J’ai toujours pensé que rien de bon ne pouvait sortir de nos vies de femmes. Nous sommes trop pleines d’amertume et de souffrances tues, passées de génération en génération, essence que chaque mère a inconsciemment distillée avant de la mélanger au beurre dont elle badigeonne les corps de ses petites filles. Si une génération sur deux, ça pouvait être aux hommes de porter les enfants dans leur ventre et de les élever, le cercle vicieux serait rompu et le destin des filles libéré

Suivant les histoires qui sont aussi parfois pleines d’humour et de poésie, on découvre la complexité des rapports Tutsis / Hutus (un fils Hutu se retourne contre sa mère Tutsi, une jeune femme attend le retour de son amour, parti combattre avec les rebelles), la vie de ceux qui ont fuit ou de ceux qui sont restés. Est abordé aussi bien entendu, le traumatisme de l’après, à l’image de cette nouvelle « Béatrice-Coup d’état classique ». Béatrice, étudiante en France, qui sept ans après les évènements, se réveille au son de la radio en état d’alerte, prête à fuir immédiatement. La nouvelle revient sur le rôle de la radio au Rwanda, unique outil de communication :

Amatangazo, c’était comme de mettre le pays entier sur écoute : les bonnes comme les mauvaises nouvelles des familles et de l’Etat tout entier s’y déversaient dans un style sobre et d’une voix monocorde.
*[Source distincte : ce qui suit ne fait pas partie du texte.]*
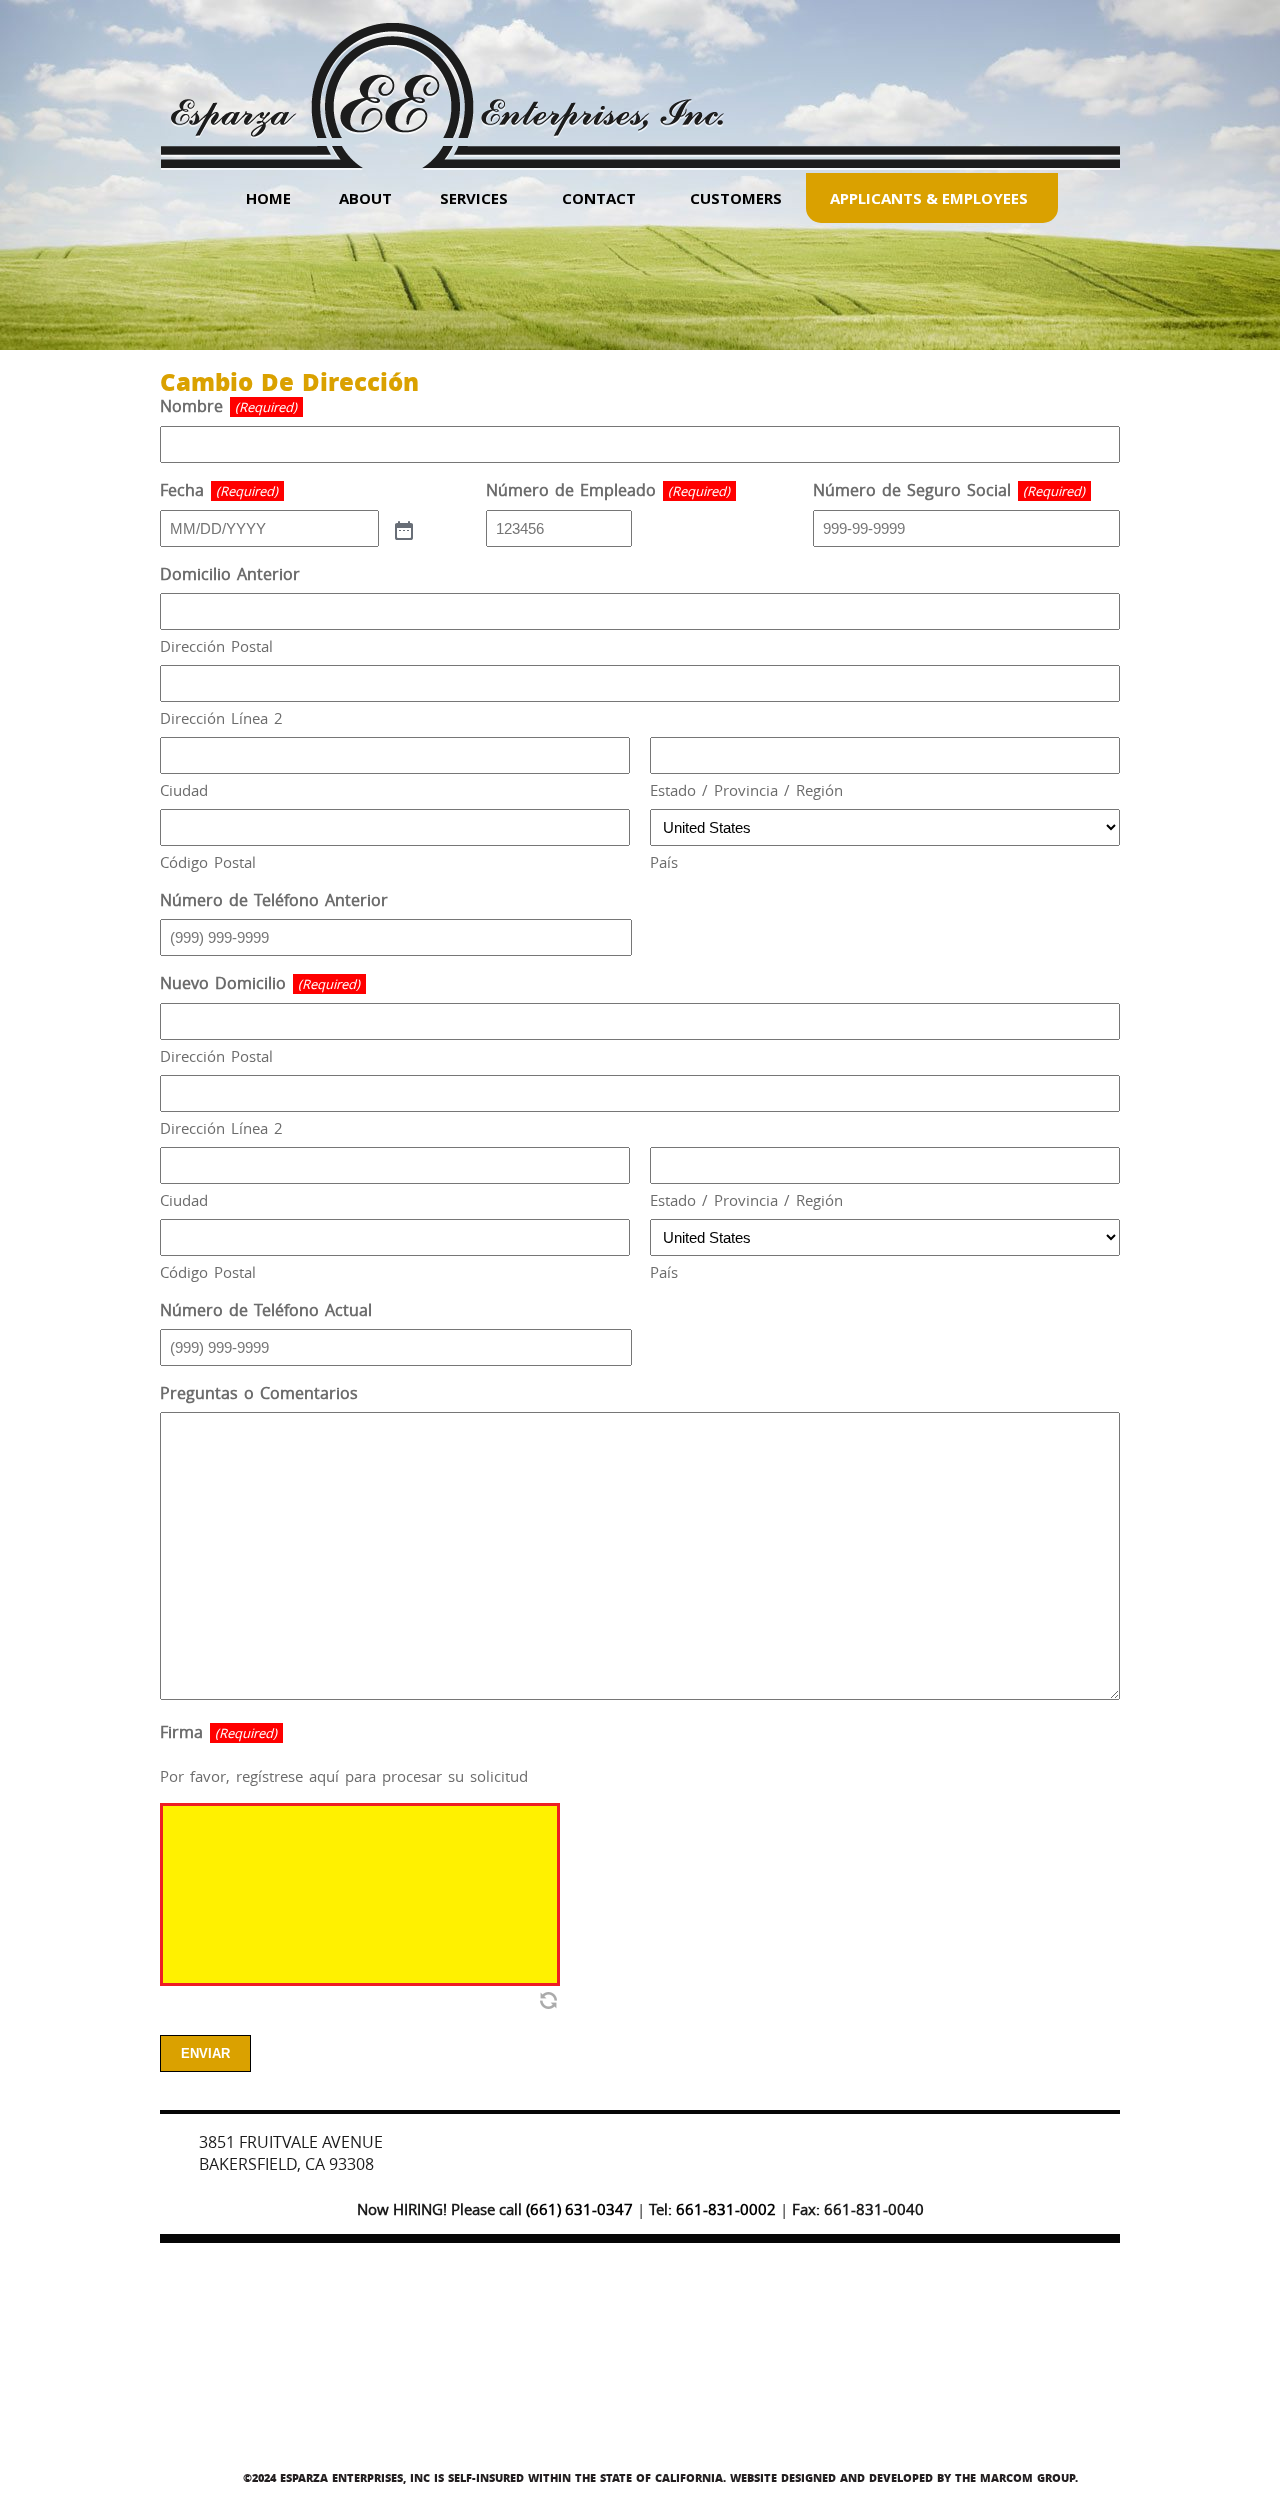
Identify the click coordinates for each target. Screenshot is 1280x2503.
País (664, 862)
Sept millions de vies contrôlées, catéchisées, étriquées, reliées de l’aube à la nuit noire par la magie des ondes…

Mais la radio est aussi associée au souvenir de sa famille : les parents vont découvrir une nouvelle radio écoutée en cachette : Radio Muhabura (1991 Font Patriotique Rwandais) qui émet depuis l’Ouganda ; Languida la sœur écoute RTLM (créée en 93 elle sera un outil de propagande … « Radio Machette) qui diffuse de la musique zaïroise ou bien Radio Burundi…

Je crois que les seules disputes qu’il y ait jamais eues à la maison étaient dues à la radio. Et il n’y avait pas de rires sans musique non plus. Si un jour, je devais constituer un album de notre passé, ayant perdu toutes les photos de nos années heureuses, je ferais un objet sonore. Ma mémoire est pleine de sons qui parlent d’eux

Inutile de vous présenter toutes les nouvelles… Retenez simplement que l’écriture puissante, faite de pudeur et de délicatesse n’empêche pas l’auteure d’aborder la réalité violente de l’avant et de l’après génocide. Comme l’écrit Sylvie Darreau des éditions La Cheminante :

Beata donne corps à la fleur de son âme poussée sur du béton, là ou l’altérité qu’elle chérit corrode la violence des temps présents pour donner chant à sa musique intérieur, intellectuelle, révoltée, courageuse, brillante et amicale.